**Task requirements:**
Copy word for word, and only, the lines below from the one with "Task: Uncheck Every" through the last.

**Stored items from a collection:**
BEGIN

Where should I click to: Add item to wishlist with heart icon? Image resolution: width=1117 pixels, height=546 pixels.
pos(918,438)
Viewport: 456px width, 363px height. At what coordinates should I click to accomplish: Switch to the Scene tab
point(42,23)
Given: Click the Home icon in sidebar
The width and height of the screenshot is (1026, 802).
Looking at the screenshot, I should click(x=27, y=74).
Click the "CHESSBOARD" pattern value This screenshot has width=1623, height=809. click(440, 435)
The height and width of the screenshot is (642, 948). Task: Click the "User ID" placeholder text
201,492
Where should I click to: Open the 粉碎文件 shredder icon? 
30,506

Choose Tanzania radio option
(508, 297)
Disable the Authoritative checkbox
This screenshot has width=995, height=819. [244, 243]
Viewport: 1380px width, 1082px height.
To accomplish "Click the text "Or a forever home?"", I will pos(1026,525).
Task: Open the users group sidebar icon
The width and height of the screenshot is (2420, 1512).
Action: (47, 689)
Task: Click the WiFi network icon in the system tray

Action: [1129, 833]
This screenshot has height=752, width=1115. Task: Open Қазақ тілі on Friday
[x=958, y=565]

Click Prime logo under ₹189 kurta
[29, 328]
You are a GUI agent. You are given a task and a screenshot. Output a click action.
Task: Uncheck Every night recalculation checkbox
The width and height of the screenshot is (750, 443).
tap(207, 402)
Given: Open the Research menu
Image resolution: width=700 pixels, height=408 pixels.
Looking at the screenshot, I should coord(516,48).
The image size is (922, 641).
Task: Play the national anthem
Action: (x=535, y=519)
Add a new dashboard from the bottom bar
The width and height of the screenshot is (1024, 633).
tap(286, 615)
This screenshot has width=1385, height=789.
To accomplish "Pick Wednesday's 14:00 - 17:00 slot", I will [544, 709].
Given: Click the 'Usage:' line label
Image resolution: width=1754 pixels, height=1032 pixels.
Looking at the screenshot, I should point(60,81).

END

**Result:**
Task: Uncheck Every night recalculation checkbox
The width and height of the screenshot is (750, 443).
tap(207, 402)
Given: Open the Research menu
Image resolution: width=700 pixels, height=408 pixels.
Looking at the screenshot, I should coord(516,48).
The image size is (922, 641).
Task: Play the national anthem
Action: (x=535, y=519)
Add a new dashboard from the bottom bar
The width and height of the screenshot is (1024, 633).
tap(286, 615)
This screenshot has width=1385, height=789.
To accomplish "Pick Wednesday's 14:00 - 17:00 slot", I will [544, 709].
Given: Click the 'Usage:' line label
Image resolution: width=1754 pixels, height=1032 pixels.
Looking at the screenshot, I should point(60,81).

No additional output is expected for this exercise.